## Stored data
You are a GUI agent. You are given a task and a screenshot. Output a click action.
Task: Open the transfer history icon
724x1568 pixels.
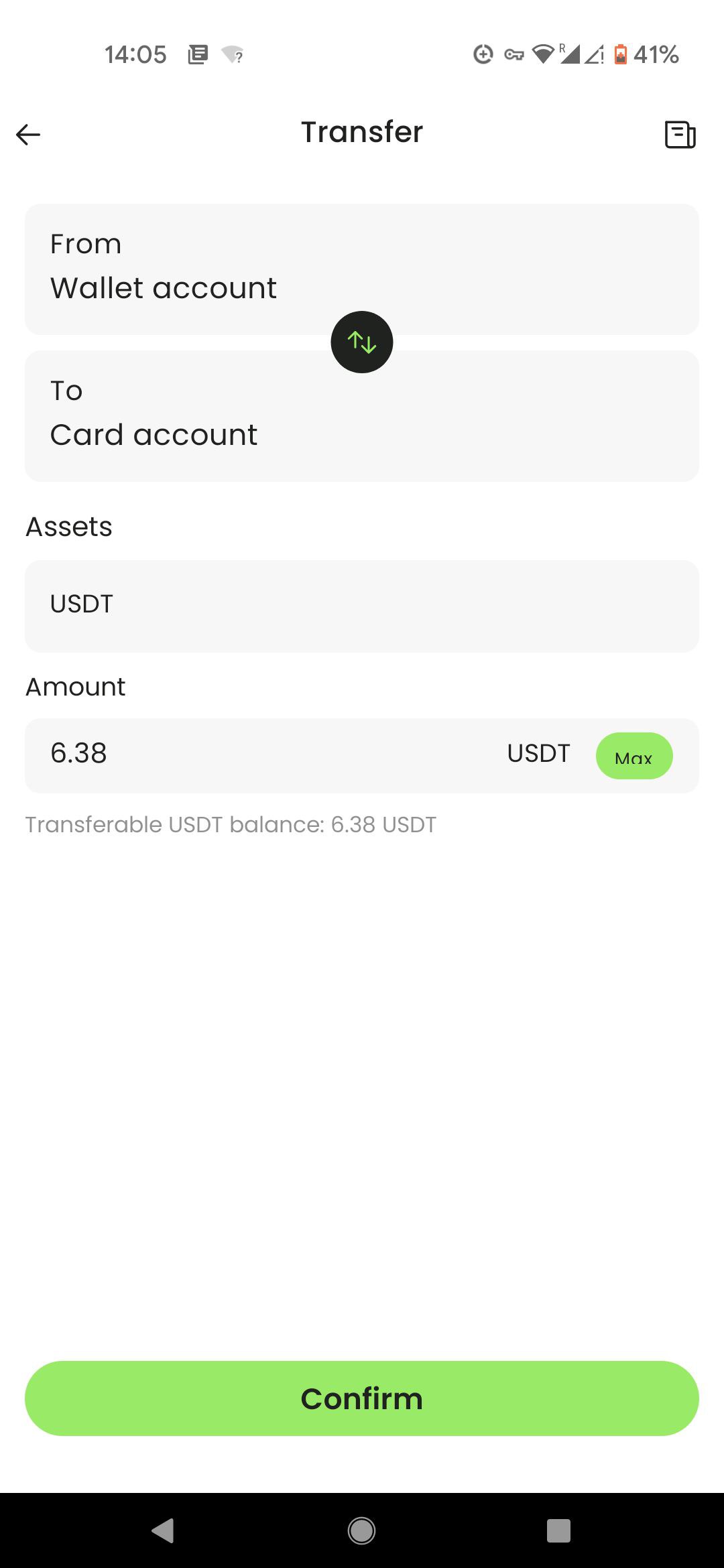click(x=680, y=135)
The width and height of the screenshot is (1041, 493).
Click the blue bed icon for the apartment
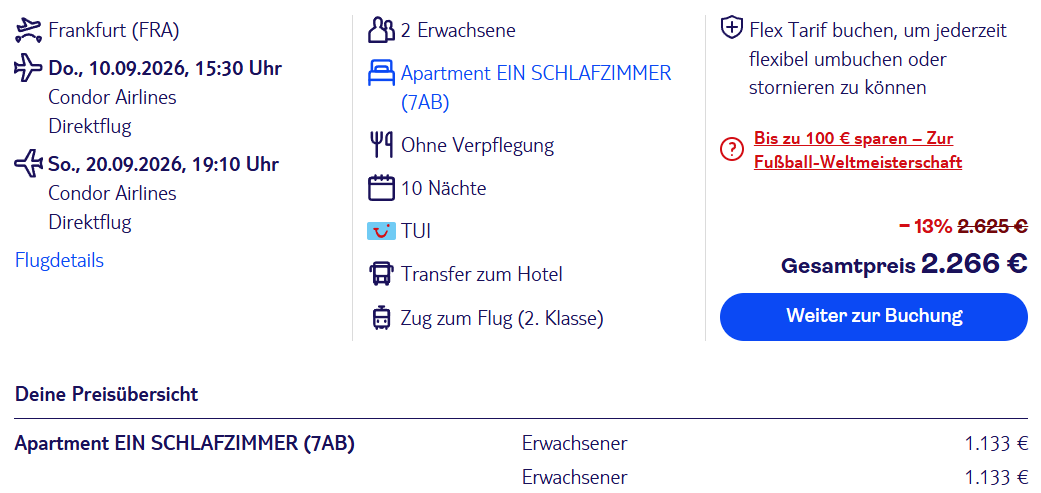click(381, 74)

## WHAT IS EXPECTED
Go through the data above and count the lines that hold "screenshot". Respond with the number and no other words.

## YOUR RESPONSE
2